### Collection entries
··········
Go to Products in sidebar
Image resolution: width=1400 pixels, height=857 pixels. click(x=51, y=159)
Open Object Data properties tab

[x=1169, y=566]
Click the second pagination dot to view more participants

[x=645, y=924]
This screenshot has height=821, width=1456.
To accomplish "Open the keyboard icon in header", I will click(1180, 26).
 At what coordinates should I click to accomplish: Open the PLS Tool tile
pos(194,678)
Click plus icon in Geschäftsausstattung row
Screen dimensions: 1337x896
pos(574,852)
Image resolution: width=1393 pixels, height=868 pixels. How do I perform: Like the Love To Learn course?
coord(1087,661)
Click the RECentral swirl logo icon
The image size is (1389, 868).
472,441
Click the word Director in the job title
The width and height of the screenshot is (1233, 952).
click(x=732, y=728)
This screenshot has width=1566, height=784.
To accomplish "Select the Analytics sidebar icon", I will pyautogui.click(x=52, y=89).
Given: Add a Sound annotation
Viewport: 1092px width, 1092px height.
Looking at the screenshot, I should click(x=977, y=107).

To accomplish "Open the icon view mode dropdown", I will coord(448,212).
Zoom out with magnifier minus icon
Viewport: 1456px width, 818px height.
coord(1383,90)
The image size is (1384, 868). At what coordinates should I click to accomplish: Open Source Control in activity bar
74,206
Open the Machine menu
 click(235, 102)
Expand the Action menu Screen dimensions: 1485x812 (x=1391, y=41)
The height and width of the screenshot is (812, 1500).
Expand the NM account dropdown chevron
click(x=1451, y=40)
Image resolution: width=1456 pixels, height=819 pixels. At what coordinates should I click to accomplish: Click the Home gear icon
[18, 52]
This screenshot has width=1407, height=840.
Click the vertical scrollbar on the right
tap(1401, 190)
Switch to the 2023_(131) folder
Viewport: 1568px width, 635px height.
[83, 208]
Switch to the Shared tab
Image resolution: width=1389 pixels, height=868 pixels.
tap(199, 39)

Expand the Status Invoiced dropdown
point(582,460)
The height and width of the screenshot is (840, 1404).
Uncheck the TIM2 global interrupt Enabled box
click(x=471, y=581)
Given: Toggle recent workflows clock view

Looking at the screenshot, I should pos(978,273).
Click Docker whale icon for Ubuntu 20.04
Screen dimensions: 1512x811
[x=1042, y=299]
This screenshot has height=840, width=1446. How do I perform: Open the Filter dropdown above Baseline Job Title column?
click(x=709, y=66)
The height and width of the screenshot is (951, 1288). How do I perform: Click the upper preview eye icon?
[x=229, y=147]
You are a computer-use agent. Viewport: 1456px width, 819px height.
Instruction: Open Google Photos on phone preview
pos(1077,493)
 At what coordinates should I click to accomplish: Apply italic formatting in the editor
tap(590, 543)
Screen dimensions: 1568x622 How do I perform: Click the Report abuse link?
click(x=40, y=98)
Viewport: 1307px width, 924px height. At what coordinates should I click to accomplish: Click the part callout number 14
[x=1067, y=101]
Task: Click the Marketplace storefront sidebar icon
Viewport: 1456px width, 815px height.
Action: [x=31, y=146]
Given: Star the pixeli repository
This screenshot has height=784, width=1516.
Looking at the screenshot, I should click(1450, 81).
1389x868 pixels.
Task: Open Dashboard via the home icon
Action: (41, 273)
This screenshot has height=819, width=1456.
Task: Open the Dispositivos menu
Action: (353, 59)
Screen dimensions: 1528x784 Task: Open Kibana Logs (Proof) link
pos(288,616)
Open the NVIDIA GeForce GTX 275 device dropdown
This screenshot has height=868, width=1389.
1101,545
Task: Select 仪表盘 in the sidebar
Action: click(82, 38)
··········
### WORK ITEM
Each record above must be given again exactly as written.

### RESULT
Go to Products in sidebar
Image resolution: width=1400 pixels, height=857 pixels. click(x=51, y=159)
Open Object Data properties tab

[x=1169, y=566]
Click the second pagination dot to view more participants

[x=645, y=924]
This screenshot has height=821, width=1456.
To accomplish "Open the keyboard icon in header", I will click(1180, 26).
 At what coordinates should I click to accomplish: Open the PLS Tool tile
pos(194,678)
Click plus icon in Geschäftsausstattung row
Screen dimensions: 1337x896
pos(574,852)
Image resolution: width=1393 pixels, height=868 pixels. How do I perform: Like the Love To Learn course?
coord(1087,661)
Click the RECentral swirl logo icon
The image size is (1389, 868).
472,441
Click the word Director in the job title
The width and height of the screenshot is (1233, 952).
click(x=732, y=728)
This screenshot has width=1566, height=784.
To accomplish "Select the Analytics sidebar icon", I will pyautogui.click(x=52, y=89).
Given: Add a Sound annotation
Viewport: 1092px width, 1092px height.
Looking at the screenshot, I should click(x=977, y=107).

To accomplish "Open the icon view mode dropdown", I will coord(448,212).
Zoom out with magnifier minus icon
Viewport: 1456px width, 818px height.
coord(1383,90)
The image size is (1384, 868). At what coordinates should I click to accomplish: Open Source Control in activity bar
74,206
Open the Machine menu
 click(235, 102)
Expand the Action menu Screen dimensions: 1485x812 (x=1391, y=41)
The height and width of the screenshot is (812, 1500).
Expand the NM account dropdown chevron
click(x=1451, y=40)
Image resolution: width=1456 pixels, height=819 pixels. At what coordinates should I click to accomplish: Click the Home gear icon
[18, 52]
This screenshot has width=1407, height=840.
Click the vertical scrollbar on the right
tap(1401, 190)
Switch to the 2023_(131) folder
Viewport: 1568px width, 635px height.
[83, 208]
Switch to the Shared tab
Image resolution: width=1389 pixels, height=868 pixels.
tap(199, 39)

Expand the Status Invoiced dropdown
point(582,460)
The height and width of the screenshot is (840, 1404).
Uncheck the TIM2 global interrupt Enabled box
click(x=471, y=581)
Given: Toggle recent workflows clock view

Looking at the screenshot, I should pos(978,273).
Click Docker whale icon for Ubuntu 20.04
Screen dimensions: 1512x811
[x=1042, y=299]
This screenshot has height=840, width=1446. How do I perform: Open the Filter dropdown above Baseline Job Title column?
click(x=709, y=66)
The height and width of the screenshot is (951, 1288). How do I perform: Click the upper preview eye icon?
[x=229, y=147]
You are a computer-use agent. Viewport: 1456px width, 819px height.
Instruction: Open Google Photos on phone preview
pos(1077,493)
 At what coordinates should I click to accomplish: Apply italic formatting in the editor
tap(590, 543)
Screen dimensions: 1568x622 How do I perform: Click the Report abuse link?
click(x=40, y=98)
Viewport: 1307px width, 924px height. At what coordinates should I click to accomplish: Click the part callout number 14
[x=1067, y=101]
Task: Click the Marketplace storefront sidebar icon
Viewport: 1456px width, 815px height.
Action: [x=31, y=146]
Given: Star the pixeli repository
This screenshot has height=784, width=1516.
Looking at the screenshot, I should click(1450, 81).
1389x868 pixels.
Task: Open Dashboard via the home icon
Action: (41, 273)
This screenshot has height=819, width=1456.
Task: Open the Dispositivos menu
Action: (353, 59)
Screen dimensions: 1528x784 Task: Open Kibana Logs (Proof) link
pos(288,616)
Open the NVIDIA GeForce GTX 275 device dropdown
This screenshot has height=868, width=1389.
1101,545
Task: Select 仪表盘 in the sidebar
Action: click(82, 38)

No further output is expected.